Masyarakat sipil Ukraina berbondong-bondong terlibat aktif mendukung militer negaranya menahan gempuran Rusia. Salah satu caranya adalah meracik bom molotov bermodal botol alkohol, untuk menyerang tank-tank Negeri Beruang Merah.
Pembuatan molotov dilakukan warga Ibu Kota Kiev dan Kota Dnipro, yang saat ini tengah menjadi titik pertempuran sengit antara militer kedua negara. Jurnalis foto di lapangan berhasil merekam aktivitas relawan bawah tanah mencampur bensin dan polisterine ke dalam botol-botol bekas minuman beralkohol.
Secara kekuatan militer, Ukraina jelas kalah jauh dari Rusia. Namun hingga hari ke-4 operasi militer Kremlin, kota-kota strategis di Ukraina tak kunjung berhasil diduduki tentara Rusia. Padahal, beberapa pengamat menyatakan target Vladimir Putin adalah tentaranya berhasil merebut Ibu Kota Kiev dalam dua hari operasi.
Jenderal Alexander Syrsky, dari Komando Pertahanan Kiev, mengklaim situasi ibu kota “sangat terkendali”.
“Berbagai upaya dari tentara pendudukan Rusia berhasil kami gagalkan, dan tidak sedikit alutsista mereka yang berhasil dihancurkan oleh tentara Ukraina,” ujarnya.
Menjelang akhir pekan lalu, pemerintah Ukraina mengajak masyarakat melakukan perang semesta mempertahankan tanah air. Warga yang ingin menjadi relawan dipersilakan mengambil senapan di markas komando tiap kota, dengan syarat menunjukkan paspor. Sebagian lagi, seperti terekam dalam seri foto ini, memakai taktik lain untuk melawan balik menggunakan molotov.
Pemerintah Ukraina turut menyadari pentingnya rakyat melawan dengan segala cara, sehingga akun-akun resmi negara di aplikasi Telegram membagikan resep pembuatan bom molotov.

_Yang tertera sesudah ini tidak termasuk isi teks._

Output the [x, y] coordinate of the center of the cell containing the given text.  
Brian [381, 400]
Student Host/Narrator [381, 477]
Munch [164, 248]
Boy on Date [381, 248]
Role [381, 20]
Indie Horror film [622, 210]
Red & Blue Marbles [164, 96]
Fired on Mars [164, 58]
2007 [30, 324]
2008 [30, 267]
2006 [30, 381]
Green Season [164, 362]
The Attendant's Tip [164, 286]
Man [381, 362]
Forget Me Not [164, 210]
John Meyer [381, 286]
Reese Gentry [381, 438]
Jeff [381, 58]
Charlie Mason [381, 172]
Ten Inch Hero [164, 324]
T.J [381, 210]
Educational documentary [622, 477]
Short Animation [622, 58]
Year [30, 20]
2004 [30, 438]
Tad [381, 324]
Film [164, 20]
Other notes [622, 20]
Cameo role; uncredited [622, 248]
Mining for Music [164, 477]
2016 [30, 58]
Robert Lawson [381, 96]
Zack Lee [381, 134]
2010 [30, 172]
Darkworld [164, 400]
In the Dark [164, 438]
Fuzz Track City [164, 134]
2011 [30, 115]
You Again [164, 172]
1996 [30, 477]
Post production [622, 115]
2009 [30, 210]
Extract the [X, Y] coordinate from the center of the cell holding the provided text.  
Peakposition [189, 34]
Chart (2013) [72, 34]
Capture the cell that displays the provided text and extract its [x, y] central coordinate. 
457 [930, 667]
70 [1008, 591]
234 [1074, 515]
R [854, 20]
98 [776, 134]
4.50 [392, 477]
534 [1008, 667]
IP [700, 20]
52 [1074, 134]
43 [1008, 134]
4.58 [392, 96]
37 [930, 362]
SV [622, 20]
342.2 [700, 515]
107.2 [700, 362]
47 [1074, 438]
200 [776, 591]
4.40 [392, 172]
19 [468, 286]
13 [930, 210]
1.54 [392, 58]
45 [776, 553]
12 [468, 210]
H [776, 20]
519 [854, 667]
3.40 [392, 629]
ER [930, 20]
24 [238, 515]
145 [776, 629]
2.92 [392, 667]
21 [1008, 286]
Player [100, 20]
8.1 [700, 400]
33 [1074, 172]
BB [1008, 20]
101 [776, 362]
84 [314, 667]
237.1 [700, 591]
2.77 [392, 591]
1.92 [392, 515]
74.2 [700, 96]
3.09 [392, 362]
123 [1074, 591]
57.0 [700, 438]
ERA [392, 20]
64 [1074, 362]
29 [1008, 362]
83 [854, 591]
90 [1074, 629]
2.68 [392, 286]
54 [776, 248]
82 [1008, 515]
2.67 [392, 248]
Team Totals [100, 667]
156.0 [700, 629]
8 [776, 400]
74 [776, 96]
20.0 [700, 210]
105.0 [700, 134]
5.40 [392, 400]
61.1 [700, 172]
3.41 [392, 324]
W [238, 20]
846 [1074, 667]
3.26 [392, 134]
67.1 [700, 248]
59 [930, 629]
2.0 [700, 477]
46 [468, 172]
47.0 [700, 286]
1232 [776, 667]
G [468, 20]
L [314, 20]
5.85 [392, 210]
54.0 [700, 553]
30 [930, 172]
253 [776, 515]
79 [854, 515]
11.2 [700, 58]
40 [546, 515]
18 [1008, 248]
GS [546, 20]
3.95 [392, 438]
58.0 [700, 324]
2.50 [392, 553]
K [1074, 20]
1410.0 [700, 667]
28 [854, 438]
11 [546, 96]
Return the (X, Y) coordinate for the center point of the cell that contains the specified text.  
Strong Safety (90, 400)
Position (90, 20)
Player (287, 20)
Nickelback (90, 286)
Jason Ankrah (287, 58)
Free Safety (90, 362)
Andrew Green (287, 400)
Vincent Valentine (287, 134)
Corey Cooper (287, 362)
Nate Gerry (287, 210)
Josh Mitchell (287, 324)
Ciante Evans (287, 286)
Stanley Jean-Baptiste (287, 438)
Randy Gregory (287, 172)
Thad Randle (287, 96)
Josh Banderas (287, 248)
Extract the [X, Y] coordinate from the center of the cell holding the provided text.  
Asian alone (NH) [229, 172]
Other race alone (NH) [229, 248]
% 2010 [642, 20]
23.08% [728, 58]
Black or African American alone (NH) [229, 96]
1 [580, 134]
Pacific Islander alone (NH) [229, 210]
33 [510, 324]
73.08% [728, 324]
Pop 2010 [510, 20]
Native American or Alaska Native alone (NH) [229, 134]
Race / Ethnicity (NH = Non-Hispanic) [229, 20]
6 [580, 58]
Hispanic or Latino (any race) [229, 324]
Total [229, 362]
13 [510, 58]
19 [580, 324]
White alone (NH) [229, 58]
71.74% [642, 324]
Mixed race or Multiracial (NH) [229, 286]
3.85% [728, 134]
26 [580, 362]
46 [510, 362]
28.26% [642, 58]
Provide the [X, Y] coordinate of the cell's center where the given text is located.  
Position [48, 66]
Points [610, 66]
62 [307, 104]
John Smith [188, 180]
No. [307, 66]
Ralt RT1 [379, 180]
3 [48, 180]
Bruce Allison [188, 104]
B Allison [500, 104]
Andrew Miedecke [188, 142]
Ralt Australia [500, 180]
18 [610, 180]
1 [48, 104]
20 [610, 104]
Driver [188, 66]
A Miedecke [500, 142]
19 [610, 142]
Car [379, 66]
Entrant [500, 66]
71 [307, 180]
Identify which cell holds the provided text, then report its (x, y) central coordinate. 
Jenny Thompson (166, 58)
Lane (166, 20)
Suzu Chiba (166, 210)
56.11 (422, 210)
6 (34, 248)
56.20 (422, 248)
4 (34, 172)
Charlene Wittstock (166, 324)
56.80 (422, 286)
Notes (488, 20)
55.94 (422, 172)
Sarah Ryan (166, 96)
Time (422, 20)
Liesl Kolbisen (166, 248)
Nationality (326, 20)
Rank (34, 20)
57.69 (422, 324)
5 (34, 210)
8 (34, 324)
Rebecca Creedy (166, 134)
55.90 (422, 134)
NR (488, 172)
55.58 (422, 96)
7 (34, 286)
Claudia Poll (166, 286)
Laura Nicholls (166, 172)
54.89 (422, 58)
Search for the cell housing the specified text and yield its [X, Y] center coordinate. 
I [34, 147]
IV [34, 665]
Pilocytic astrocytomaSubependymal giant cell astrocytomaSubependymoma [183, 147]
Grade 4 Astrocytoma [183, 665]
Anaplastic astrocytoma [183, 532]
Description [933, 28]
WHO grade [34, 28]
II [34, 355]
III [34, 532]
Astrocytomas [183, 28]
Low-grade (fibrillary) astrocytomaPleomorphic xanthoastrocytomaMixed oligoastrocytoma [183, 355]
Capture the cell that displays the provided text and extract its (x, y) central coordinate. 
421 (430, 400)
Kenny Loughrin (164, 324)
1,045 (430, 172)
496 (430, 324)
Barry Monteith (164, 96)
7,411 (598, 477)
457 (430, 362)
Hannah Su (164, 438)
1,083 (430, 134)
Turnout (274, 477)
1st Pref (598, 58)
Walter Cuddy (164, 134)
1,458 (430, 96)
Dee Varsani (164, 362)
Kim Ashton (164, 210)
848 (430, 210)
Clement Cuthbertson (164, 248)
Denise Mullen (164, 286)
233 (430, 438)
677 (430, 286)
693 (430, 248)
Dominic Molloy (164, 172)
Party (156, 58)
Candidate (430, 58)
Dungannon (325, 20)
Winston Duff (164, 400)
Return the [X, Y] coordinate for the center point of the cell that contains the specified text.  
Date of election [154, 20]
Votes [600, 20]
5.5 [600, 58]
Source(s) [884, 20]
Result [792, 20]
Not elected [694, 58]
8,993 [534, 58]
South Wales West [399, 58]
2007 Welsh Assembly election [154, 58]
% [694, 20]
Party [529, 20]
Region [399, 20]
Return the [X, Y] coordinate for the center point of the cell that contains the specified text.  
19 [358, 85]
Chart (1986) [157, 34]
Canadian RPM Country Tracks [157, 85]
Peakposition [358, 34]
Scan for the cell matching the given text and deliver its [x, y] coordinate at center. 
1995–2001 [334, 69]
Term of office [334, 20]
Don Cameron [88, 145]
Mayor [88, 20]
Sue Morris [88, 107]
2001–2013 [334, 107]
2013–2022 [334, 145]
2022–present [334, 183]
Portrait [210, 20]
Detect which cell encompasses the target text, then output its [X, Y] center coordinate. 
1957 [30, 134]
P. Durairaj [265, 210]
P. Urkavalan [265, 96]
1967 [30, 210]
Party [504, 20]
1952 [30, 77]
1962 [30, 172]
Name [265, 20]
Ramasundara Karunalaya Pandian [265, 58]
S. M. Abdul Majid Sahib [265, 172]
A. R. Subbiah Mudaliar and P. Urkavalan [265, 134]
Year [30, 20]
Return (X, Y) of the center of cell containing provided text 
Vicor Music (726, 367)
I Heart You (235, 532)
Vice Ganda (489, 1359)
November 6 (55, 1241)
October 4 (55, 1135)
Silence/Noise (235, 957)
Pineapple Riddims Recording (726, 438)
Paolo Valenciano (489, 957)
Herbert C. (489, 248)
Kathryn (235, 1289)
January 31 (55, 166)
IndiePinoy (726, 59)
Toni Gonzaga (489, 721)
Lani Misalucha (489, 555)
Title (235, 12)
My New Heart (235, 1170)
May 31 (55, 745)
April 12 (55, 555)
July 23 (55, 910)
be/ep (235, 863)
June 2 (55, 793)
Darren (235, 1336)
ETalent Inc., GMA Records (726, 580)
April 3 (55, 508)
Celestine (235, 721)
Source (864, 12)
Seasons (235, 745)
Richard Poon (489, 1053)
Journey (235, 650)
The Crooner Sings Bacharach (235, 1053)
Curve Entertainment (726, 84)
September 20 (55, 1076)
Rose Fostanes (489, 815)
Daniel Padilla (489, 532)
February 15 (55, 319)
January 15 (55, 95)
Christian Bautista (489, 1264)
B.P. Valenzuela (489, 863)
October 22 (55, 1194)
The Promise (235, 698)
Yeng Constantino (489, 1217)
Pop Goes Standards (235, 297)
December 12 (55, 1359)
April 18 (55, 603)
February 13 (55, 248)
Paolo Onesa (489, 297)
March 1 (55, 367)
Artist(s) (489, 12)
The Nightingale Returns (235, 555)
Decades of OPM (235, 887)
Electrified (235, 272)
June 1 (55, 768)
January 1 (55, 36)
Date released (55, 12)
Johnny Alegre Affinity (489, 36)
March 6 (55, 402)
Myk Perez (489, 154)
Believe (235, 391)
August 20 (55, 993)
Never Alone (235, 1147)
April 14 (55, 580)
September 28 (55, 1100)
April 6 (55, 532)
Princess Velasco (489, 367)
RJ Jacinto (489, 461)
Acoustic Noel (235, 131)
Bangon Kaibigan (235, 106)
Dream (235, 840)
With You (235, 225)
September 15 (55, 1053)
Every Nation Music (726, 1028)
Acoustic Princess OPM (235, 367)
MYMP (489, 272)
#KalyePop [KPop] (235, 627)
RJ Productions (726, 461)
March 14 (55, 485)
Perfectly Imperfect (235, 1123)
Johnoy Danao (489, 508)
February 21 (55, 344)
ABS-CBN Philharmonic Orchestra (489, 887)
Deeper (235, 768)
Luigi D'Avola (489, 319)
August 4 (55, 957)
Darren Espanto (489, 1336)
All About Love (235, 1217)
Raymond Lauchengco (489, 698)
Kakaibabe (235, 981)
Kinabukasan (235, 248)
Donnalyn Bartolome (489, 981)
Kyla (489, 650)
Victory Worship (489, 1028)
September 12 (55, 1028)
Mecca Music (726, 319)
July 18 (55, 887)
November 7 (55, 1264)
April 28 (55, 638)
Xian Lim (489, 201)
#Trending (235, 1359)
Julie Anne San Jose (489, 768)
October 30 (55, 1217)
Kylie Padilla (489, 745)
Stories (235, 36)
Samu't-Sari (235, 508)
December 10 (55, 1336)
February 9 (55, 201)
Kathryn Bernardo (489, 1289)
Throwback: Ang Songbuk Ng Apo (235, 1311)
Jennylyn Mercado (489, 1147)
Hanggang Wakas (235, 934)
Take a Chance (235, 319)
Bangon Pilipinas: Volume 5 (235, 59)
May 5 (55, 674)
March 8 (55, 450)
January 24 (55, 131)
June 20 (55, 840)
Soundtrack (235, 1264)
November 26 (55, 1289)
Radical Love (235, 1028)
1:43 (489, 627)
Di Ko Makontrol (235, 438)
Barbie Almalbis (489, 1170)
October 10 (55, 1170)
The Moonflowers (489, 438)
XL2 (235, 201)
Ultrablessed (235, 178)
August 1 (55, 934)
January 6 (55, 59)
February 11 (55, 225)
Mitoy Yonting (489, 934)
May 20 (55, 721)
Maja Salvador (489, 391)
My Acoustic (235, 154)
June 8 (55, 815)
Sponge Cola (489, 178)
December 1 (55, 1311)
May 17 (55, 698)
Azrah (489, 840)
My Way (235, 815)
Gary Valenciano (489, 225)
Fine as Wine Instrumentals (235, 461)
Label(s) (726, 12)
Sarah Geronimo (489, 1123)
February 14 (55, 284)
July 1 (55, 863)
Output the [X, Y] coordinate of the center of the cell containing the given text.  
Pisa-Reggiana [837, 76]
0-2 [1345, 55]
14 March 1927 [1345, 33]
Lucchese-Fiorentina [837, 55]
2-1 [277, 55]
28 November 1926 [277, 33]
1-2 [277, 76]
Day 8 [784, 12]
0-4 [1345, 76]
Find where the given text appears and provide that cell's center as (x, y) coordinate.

Salah satu pabrik bir di Kota Lviv menyambut rencana tersebut dengan tangan tersebut. Bahkan, manajemen pabrik mengumumkan mereka menghentikan produksi bir untuk sementara waktu, demi menyuplai pasokan bahan baku bom molotov untuk warga.
Merujuk data terakhir dari PBB, korban konflik Rusia-Ukraina selama empat hari mencakup 240 warga sipil, dengan 64 di antaranya tewas. Sebanyak 160 ribu orang terpaksa mengungsi. Data lain dari pemerintah Ukraina mengklaim korban tewas mencapai 352 orang, dengan 14 di antaranya anak-anak. Kementerian Pertahanan Rusia, melalui jubir Igor Konashenkov, turut mengakui ada banyak tentaranya yang tewas “secara heroik” dalam upaya merebut ibu kota Kiev. Meski begitu, Kremlin tidak menjabarkan berapa orang dari militer mereka yang tewas sepanjang operasi berlangsung.
Kemampuan Ukraina mempertahankan negara mereka dari serbuan armada darat, laut, maupun udara Rusia membuat reputasi Presiden Volodymyr Zelenskyy meroket. Media internasional menjuluki Zelenskyy, mantan komedian tenar di industri televisi Ukraina, berhasil menunjukkan kepemimpinan yang brilian untuk mengobarkan semangat rakyatnya, di tengah risiko dibunuh militer Rusia.
Tekanan pada Rusia turut menguat, karena berbagai negara Eropa mengikuti langkah Inggris dan Amerika menjatuhkan sanksi ekonomi kepada perbankan Rusia. Swiss, negara yang selama ini rutin bersikap netral dalam konflik internasional, mengumumkan rencana turut membekukan aset-aset petinggi Kremlin untuk mencegah perang terus berlangsung.
Adanya berbagai tekanan itu membuat potensi gencatan senjata menguat. Presiden Zelenskyy mengumumkan pada Senin 28 Februari 2022 pagi waktu setempat, delegasi Ukraina akan bertemu wakil Rusia di dekat perbatasan Belarusia membahas kemungkinan gencatan senjata “tanpa syarat apapun.” Tawaran dialog dari Rusia sebelumnya ditolak oleh Zelenskyy, karena Rusia dia anggap mematok berbagai prasyarat mustahil, termasuk agar dia mundur dari posisi presiden.